Keionta Davis

No. 51, 58
- Position: Defensive end

Personal information
- Born: March 1, 1994 (age 31) Chattanooga, Tennessee, U.S.
- Height: 6 ft 4 in (1.93 m)
- Weight: 280 lb (127 kg)

Career information
- High school: Red Bank (Red Bank, Tennessee)
- College: Chattanooga
- NFL draft: 2017: undrafted

Career history
- New England Patriots (2017–2019);

Awards and highlights
- Super Bowl champion (LIII);

Career NFL statistics
- Total tackles: 6
- Sacks: 0
- Forced fumbles: 0
- Fumble recoveries: 0
- Stats at Pro Football Reference

= Keionta Davis =

American football player (born 1994)

Keionta Leron Davis (born March 1, 1994) is an American former professional football player who was a defensive end for the New England Patriots of the National Football League (NFL). He played college football for the Chattanooga Mocs.

==College career==
Accumulating 10.5 sacks, 44 tackles, 10 pass breakups, and a blocked field goal in his senior season (2016) for the University of Tennessee at Chattanooga Mocs football team, Davis was named Defensive Player of the Year of the Southern Conference by the league's coaches. Davis graduated with a degree in business.

==Professional career==
After a stellar four-year career at Chattanooga and considered to be one of the top FCS prospects in the country, Davis was originally forecasted to be picked in the mid-rounds of the 2017 NFL draft, however he was diagnosed with a bulging disc at the NFL Combine, causing him to go undrafted.

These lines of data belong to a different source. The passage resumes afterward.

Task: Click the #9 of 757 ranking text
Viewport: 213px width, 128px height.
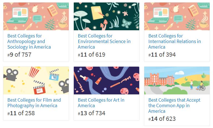Action: pos(19,55)
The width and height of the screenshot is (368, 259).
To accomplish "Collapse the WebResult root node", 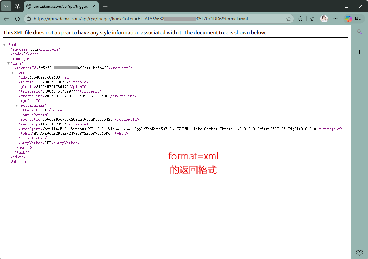I will coord(4,45).
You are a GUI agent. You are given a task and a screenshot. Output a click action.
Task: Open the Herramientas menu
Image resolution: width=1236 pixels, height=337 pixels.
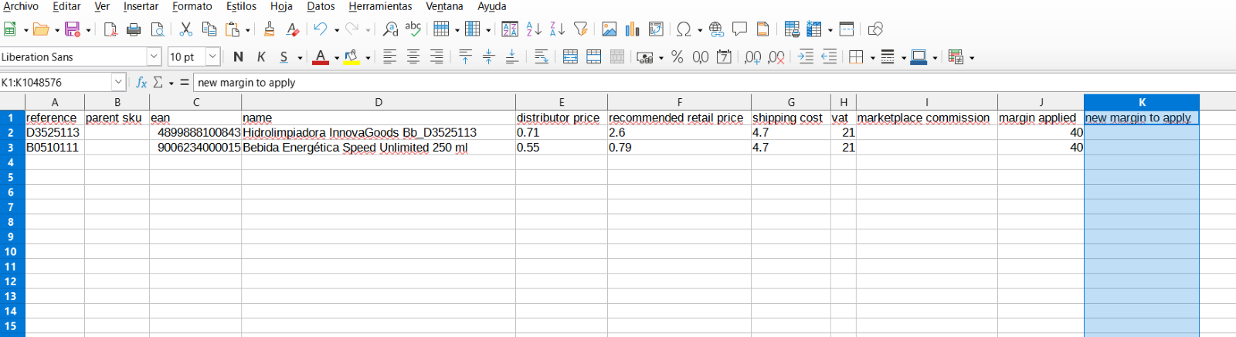tap(380, 7)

===New England Patriots===
Davis signed as an undrafted free agent with the New England Patriots on August 11, 2017. He was placed on the team's injured reserve on September 2, ending his season.

Davis impressed in his second training camp and preseason with the Patriots, earning him a spot on the team's 53-man roster.
In 2018, the Patriots made it back to the Super Bowl and defeated the Los Angeles Rams 13–3 in Super Bowl LIII.

Davis was waived/injured on August 25, 2019. He reverted to injured reserve the next day.

Davis re-signed with the Patriots on a one-year contract on March 17, 2020.

On April 26, 2020, the Patriots waived Davis.